_Consigne de l'exercice_.
Dans le texte sur le coton, recopiez mot pour mot tout ce qui va de « Les décrets impériaux » jusqu'à « général Jean-René Sillègue. ».
------ Texte à lire ------
Les Anglais implantent aussi sur place des usines[80] et mettent au chômage des artisans. La colère de soldats indiens contre l'organisation de l'armée cause par ailleurs en 1857 la révolte des Cipayes, menée par des soldats[81] servant dans la Compagnie anglaise des Indes orientales. Entre 1854 et 1870, neuf des treize usines de coton fondée par des Indiens appartiennent à des parsis[82].
Les hommes d'affaires de la génération de Nusserwanji Tata et Jamsetji Tata ont fait fortune pendant la pénurie de coton causée par la guerre de Sécession américaine. La Bourse de Bombay est fondée en 1875.
La hausse des cours des années 1850 incite la France à relancer la culture du coton en Algérie, encore très marginale. Entre 1852 et 1858, le nombre de colons se consacrant à la culture du coton en Algérie passe de 109 à plus de 1400[83]. Une grande partie d'entre eux vient d'Alsace et de Lorraine, région qui souffrent d'excédents démographiques. En 1866, la moitié des 1 000 tonnes de coton produites en Algérie sont importées par deux firmes alsaciennes, Atoine Herzog et DMC[83]. Ce dernier a encouragé la production en Algérie dès 1838 et constate en 1853 que la qualité et les rendements algériens rivalisent avec les américains, mais déplore l'insuffisance des volumes[84] et demande au gouvernement une vigoureuse politique d'immigration en Algérie. C'est en 1856 que la part d'immigrants alsaciens culmine dans la population européenne d'Algérie, à 24 %, contre 14 % en 1845[85]. Dans les années précédentes, des alsaciens sont aussi partis au Texas en nombre, fondant la ville de CastroVille.
Les décrets impériaux de 1853 sur le coton en Algérie furent accueillis en octobre avec enthousiasme par les colons car ils obligeaient l'État à acheter, pendant trois ans, à partir de 1854, toutes les récoltes de coton, à un prix fixé d'avance, tout en attribuant, pendant deux ans, des primes à l'exportation en France des cotons récoltés eu Algérie[86]. Ils sont efficaces : en deux ans, la production algérienne est multipliée par vingt. Cependant, les planteurs restent encore peu nombreux dans les secteurs de Constantine et Sétif, où la conquête militaire avait été très violente, sous la direction du général Jean-René Sillègue.
La France expérimente aussi la culture irriguée du coton et de l’indigo à Richard Toll, dans le nord du Sénégal[87], puis en Casamance, et dans la vallée du fleuve Sénégal. Les Soninkés y disposent d’une longue tradition cotonnière, des expérimentations qui resteront cependant sans suite[81] localement mais sont les tout débuts de l'histoire de la culture du coton en Afrique noire.
Les prix du coton ayant flambé en raison de la pénurie, des matières premières de substitution sont recherchées : en Belgique, les importations de laine augmentent de 50 % entre 1855 et 1857 pour atteindre 12 millions de kilos[88]. Dans la région française de Cholet, les industriels font passer de 78 % à 93 % la part du coton américain entre 1850 et 1860[89]. L'industrie textile calaisienne choisit au contraire d'entamer sa reconversion du coton à la soie.
------ Données recueillies ------
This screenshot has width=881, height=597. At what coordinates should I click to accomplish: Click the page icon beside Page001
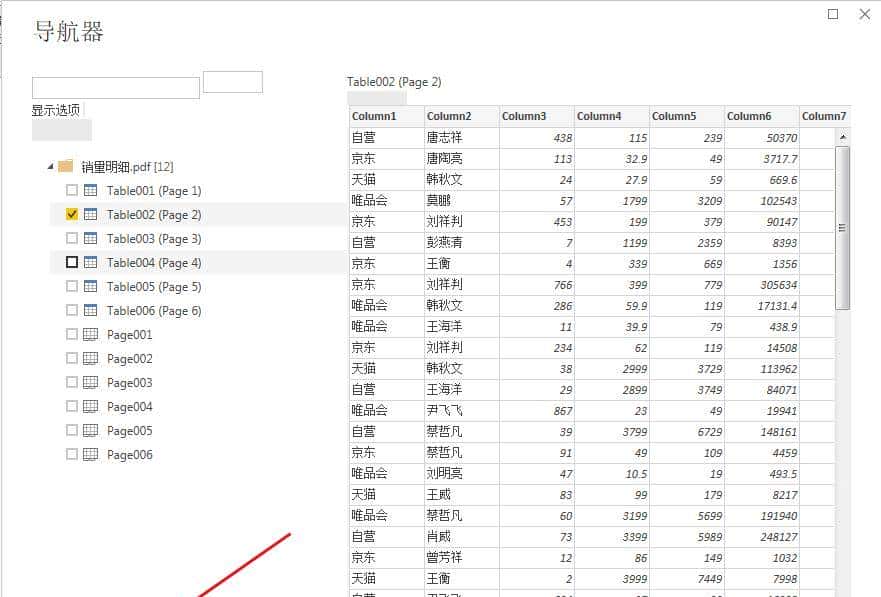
------
_La réponse_.
Les décrets impériaux de 1853 sur le coton en Algérie furent accueillis en octobre avec enthousiasme par les colons car ils obligeaient l'État à acheter, pendant trois ans, à partir de 1854, toutes les récoltes de coton, à un prix fixé d'avance, tout en attribuant, pendant deux ans, des primes à l'exportation en France des cotons récoltés eu Algérie[86]. Ils sont efficaces : en deux ans, la production algérienne est multipliée par vingt. Cependant, les planteurs restent encore peu nombreux dans les secteurs de Constantine et Sétif, où la conquête militaire avait été très violente, sous la direction du général Jean-René Sillègue.